Bert Rankin's career came to a controversial end in 1923 when, after poor form, the captain was dropped on the eve of the first semi-final. Bert's brother Cliff was so upset that he refused to take the field. The league investigated the matter, suspicious as to why Rankin was dropped and whether this was connected to the defeat of the team. He was awarded Geelong's best and fairest player for the 1917 VFL season and is credited with giving the Geelong club the nickname of "the Cats". After the disappointment of the 1923 season, he left Geelong to coach the Dimboola Football Club.

Bert's younger brother, Clifford, known as "Cliff" or "Ticker" (1896–1975), also became a champion footballer playing mainly as a forward. He captained Geelong, including the 1925 premiership season. Cliff Rankin also served as playing coach of Geelong from 1925 until his retirement in 1927. He represented Victoria 14 times and was captain of the state team in 1926. Cliff Rankin was Geelong's leading club goal kicker from 1920 to 1923. His career was interrupted by his war service as a gunner during the First World War in France.

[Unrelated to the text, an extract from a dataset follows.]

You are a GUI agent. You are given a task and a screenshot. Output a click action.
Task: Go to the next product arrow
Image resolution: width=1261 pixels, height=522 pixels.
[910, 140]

While with the army he even represented the Australian Imperial Force in the rival code of rugby, playing as the fullback of the Australian team. He was considered by football experts to be the best of the Rankins and was selected in Geelong's "Team of the Century".

The third son of Teddy Rankin to play for Geelong was Edwin "Doug" Rankin (1915–1987). He played nine games and kicked eight goals for Geelong in the 1938–1939 seasons, before enlisting for active service in the Second World War.

==Grandchildren and great-grandchildren==
===The O'Donnells===
Eileen O'Donnell (née Rankin) was the daughter of Teddy Rankin and Adelaide Rankin and the sister of Bert, Cliff and Doug Rankin. In April 1937, Eileen married Leo O'Donnell, and they moved into Anderson Street, East Geelong. Eileen and Leo had two sons, Ian and Graeme O'Donnell. Graeme played for Geelong and North Melbourne during 1960s. He was also the father of both Gary O'Donnell and Shelley O'Donnell. Gary played for Essendon between 1987 and 1998 and Shelley is a former Australia netball international.
===Georgie Rankin===
Georgie Rankin, an AFL Women's player with Geelong is the great-granddaughter of Teddy Rankin.